— start SUPPLIED INFORMATION —
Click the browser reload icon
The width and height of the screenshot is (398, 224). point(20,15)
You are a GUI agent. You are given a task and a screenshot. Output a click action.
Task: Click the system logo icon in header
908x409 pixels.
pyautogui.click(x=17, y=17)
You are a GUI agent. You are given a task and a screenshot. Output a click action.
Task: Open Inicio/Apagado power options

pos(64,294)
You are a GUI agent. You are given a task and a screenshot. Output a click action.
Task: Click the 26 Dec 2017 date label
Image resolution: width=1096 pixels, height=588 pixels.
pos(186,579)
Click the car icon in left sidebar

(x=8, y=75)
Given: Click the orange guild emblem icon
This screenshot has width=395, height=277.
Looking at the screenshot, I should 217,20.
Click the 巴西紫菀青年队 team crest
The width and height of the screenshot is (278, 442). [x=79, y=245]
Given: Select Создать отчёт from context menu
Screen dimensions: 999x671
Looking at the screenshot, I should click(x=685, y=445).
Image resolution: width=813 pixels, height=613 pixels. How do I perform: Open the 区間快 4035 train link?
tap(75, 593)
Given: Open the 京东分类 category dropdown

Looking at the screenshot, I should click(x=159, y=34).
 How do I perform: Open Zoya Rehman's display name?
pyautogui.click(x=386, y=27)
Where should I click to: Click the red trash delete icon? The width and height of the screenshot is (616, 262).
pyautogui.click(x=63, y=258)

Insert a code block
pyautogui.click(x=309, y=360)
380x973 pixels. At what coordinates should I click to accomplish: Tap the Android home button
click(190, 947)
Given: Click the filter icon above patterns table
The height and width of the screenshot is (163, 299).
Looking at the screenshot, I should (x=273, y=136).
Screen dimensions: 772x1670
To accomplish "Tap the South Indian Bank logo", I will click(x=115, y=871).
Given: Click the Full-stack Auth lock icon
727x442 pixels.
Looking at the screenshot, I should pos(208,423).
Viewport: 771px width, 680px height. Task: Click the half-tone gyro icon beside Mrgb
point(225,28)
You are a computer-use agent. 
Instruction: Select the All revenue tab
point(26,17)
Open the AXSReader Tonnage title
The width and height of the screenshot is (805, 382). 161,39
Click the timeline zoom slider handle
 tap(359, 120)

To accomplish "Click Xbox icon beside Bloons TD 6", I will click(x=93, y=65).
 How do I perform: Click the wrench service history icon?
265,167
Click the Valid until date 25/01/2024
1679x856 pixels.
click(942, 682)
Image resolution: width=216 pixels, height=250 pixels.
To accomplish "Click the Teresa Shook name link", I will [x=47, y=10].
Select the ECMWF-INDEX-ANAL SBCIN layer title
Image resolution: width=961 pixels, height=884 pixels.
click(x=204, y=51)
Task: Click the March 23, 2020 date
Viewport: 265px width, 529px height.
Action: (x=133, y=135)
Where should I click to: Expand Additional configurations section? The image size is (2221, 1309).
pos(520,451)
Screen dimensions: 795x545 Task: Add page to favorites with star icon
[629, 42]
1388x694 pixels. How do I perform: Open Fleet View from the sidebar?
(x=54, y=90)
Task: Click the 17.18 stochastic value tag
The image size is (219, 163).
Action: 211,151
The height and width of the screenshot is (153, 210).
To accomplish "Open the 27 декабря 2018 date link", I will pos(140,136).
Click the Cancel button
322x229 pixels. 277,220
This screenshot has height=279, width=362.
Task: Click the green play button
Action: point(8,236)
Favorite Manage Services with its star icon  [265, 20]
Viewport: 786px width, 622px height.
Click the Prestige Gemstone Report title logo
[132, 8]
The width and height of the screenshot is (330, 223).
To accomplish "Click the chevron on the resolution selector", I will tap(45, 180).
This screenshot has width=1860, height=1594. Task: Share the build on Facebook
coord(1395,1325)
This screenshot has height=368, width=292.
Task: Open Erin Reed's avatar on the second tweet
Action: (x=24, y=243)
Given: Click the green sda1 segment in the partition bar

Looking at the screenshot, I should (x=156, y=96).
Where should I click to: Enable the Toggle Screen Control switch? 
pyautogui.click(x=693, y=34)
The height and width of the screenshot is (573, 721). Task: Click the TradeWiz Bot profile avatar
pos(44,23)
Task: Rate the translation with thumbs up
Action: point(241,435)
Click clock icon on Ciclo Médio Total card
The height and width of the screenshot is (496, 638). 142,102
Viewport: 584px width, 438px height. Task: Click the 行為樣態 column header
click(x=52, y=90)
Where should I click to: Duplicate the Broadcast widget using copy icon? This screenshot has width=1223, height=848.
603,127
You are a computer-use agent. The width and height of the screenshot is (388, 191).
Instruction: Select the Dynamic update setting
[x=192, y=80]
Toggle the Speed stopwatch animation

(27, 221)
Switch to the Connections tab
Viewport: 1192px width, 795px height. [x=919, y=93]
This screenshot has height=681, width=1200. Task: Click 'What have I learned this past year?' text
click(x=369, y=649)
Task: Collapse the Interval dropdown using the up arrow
— end SUPPLIED INFORMATION —
> GOAL: Copy out all of the entries above word for word.

> THE RESPONSE:
Click the browser reload icon
The width and height of the screenshot is (398, 224). point(20,15)
You are a GUI agent. You are given a task and a screenshot. Output a click action.
Task: Click the system logo icon in header
908x409 pixels.
pyautogui.click(x=17, y=17)
You are a GUI agent. You are given a task and a screenshot. Output a click action.
Task: Open Inicio/Apagado power options

pos(64,294)
You are a GUI agent. You are given a task and a screenshot. Output a click action.
Task: Click the 26 Dec 2017 date label
Image resolution: width=1096 pixels, height=588 pixels.
pos(186,579)
Click the car icon in left sidebar

(x=8, y=75)
Given: Click the orange guild emblem icon
This screenshot has width=395, height=277.
Looking at the screenshot, I should 217,20.
Click the 巴西紫菀青年队 team crest
The width and height of the screenshot is (278, 442). [x=79, y=245]
Given: Select Создать отчёт from context menu
Screen dimensions: 999x671
Looking at the screenshot, I should click(x=685, y=445).
Image resolution: width=813 pixels, height=613 pixels. How do I perform: Open the 区間快 4035 train link?
tap(75, 593)
Given: Open the 京东分类 category dropdown

Looking at the screenshot, I should click(x=159, y=34).
 How do I perform: Open Zoya Rehman's display name?
pyautogui.click(x=386, y=27)
Where should I click to: Click the red trash delete icon? The width and height of the screenshot is (616, 262).
pyautogui.click(x=63, y=258)

Insert a code block
pyautogui.click(x=309, y=360)
380x973 pixels. At what coordinates should I click to accomplish: Tap the Android home button
click(190, 947)
Given: Click the filter icon above patterns table
The height and width of the screenshot is (163, 299).
Looking at the screenshot, I should (x=273, y=136).
Screen dimensions: 772x1670
To accomplish "Tap the South Indian Bank logo", I will click(x=115, y=871).
Given: Click the Full-stack Auth lock icon
727x442 pixels.
Looking at the screenshot, I should pos(208,423).
Viewport: 771px width, 680px height. Task: Click the half-tone gyro icon beside Mrgb
point(225,28)
You are a computer-use agent. 
Instruction: Select the All revenue tab
point(26,17)
Open the AXSReader Tonnage title
The width and height of the screenshot is (805, 382). 161,39
Click the timeline zoom slider handle
 tap(359, 120)

To accomplish "Click Xbox icon beside Bloons TD 6", I will click(x=93, y=65).
 How do I perform: Click the wrench service history icon?
265,167
Click the Valid until date 25/01/2024
1679x856 pixels.
click(942, 682)
Image resolution: width=216 pixels, height=250 pixels.
To accomplish "Click the Teresa Shook name link", I will [x=47, y=10].
Select the ECMWF-INDEX-ANAL SBCIN layer title
Image resolution: width=961 pixels, height=884 pixels.
click(x=204, y=51)
Task: Click the March 23, 2020 date
Viewport: 265px width, 529px height.
Action: (x=133, y=135)
Where should I click to: Expand Additional configurations section? The image size is (2221, 1309).
pos(520,451)
Screen dimensions: 795x545 Task: Add page to favorites with star icon
[629, 42]
1388x694 pixels. How do I perform: Open Fleet View from the sidebar?
(x=54, y=90)
Task: Click the 17.18 stochastic value tag
The image size is (219, 163).
Action: 211,151
The height and width of the screenshot is (153, 210).
To accomplish "Open the 27 декабря 2018 date link", I will pos(140,136).
Click the Cancel button
322x229 pixels. 277,220
This screenshot has height=279, width=362.
Task: Click the green play button
Action: point(8,236)
Favorite Manage Services with its star icon  [265, 20]
Viewport: 786px width, 622px height.
Click the Prestige Gemstone Report title logo
[132, 8]
The width and height of the screenshot is (330, 223).
To accomplish "Click the chevron on the resolution selector", I will tap(45, 180).
This screenshot has width=1860, height=1594. Task: Share the build on Facebook
coord(1395,1325)
This screenshot has height=368, width=292.
Task: Open Erin Reed's avatar on the second tweet
Action: (x=24, y=243)
Given: Click the green sda1 segment in the partition bar

Looking at the screenshot, I should (x=156, y=96).
Where should I click to: Enable the Toggle Screen Control switch? 
pyautogui.click(x=693, y=34)
The height and width of the screenshot is (573, 721). Task: Click the TradeWiz Bot profile avatar
pos(44,23)
Task: Rate the translation with thumbs up
Action: point(241,435)
Click clock icon on Ciclo Médio Total card
The height and width of the screenshot is (496, 638). 142,102
Viewport: 584px width, 438px height. Task: Click the 行為樣態 column header
click(x=52, y=90)
Where should I click to: Duplicate the Broadcast widget using copy icon? This screenshot has width=1223, height=848.
603,127
You are a computer-use agent. The width and height of the screenshot is (388, 191).
Instruction: Select the Dynamic update setting
[x=192, y=80]
Toggle the Speed stopwatch animation

(27, 221)
Switch to the Connections tab
Viewport: 1192px width, 795px height. [x=919, y=93]
This screenshot has height=681, width=1200. Task: Click 'What have I learned this past year?' text
click(x=369, y=649)
Task: Collapse the Interval dropdown using the up arrow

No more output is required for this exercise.